- **Material for this exercise**
☆ ☆ ☆
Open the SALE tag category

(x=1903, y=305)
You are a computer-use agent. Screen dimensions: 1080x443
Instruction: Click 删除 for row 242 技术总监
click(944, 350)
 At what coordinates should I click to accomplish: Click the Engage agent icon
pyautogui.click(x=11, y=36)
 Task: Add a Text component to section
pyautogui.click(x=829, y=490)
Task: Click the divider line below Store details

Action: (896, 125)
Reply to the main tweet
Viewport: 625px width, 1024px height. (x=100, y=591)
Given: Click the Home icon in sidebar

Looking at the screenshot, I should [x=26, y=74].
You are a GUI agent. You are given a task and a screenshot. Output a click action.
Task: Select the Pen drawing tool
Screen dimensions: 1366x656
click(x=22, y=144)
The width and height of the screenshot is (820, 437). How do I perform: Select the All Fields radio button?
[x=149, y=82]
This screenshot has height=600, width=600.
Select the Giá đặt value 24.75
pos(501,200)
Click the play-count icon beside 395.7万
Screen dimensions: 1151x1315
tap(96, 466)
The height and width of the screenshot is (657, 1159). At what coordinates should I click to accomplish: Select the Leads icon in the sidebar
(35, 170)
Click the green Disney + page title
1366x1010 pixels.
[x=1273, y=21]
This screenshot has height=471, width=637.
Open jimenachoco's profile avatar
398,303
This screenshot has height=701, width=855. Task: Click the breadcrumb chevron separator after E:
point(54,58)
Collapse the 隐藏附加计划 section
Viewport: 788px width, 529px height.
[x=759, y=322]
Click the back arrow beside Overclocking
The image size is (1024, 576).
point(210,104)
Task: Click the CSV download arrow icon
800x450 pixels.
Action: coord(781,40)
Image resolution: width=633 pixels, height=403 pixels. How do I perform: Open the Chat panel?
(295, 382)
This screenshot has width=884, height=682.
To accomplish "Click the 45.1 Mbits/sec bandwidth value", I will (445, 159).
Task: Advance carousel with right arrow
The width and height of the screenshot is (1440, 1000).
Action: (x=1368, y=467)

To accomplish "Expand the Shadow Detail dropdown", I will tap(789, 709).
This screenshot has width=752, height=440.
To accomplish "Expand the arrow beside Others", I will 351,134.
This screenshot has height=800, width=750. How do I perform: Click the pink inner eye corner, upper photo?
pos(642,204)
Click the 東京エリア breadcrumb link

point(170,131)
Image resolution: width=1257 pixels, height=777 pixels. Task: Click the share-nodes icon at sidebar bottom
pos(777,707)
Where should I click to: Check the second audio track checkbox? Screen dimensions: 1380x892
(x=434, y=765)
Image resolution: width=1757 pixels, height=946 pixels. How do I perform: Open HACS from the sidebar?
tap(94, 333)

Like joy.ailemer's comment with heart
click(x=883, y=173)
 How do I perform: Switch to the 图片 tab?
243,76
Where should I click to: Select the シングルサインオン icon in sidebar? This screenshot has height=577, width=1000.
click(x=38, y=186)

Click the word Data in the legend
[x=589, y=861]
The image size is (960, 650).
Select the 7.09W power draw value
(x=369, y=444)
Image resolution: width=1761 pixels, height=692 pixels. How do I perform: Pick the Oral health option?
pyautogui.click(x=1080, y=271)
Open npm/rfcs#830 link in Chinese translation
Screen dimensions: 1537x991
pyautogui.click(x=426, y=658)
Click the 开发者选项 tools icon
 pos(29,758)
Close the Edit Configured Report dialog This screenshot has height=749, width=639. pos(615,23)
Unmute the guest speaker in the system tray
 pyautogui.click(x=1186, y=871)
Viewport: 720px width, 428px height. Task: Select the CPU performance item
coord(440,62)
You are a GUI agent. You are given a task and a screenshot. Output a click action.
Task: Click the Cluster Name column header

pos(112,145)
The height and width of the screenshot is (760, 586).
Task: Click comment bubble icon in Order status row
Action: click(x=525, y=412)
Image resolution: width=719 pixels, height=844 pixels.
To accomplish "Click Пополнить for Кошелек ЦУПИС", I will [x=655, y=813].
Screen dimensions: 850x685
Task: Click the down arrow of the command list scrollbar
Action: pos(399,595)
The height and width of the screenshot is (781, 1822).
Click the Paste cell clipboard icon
☆ ☆ ☆
- **What this task involves**
Line count for the word "Expand": give the number of lines in the entries above that contain it, and nothing more.

- **Answer to this problem**
2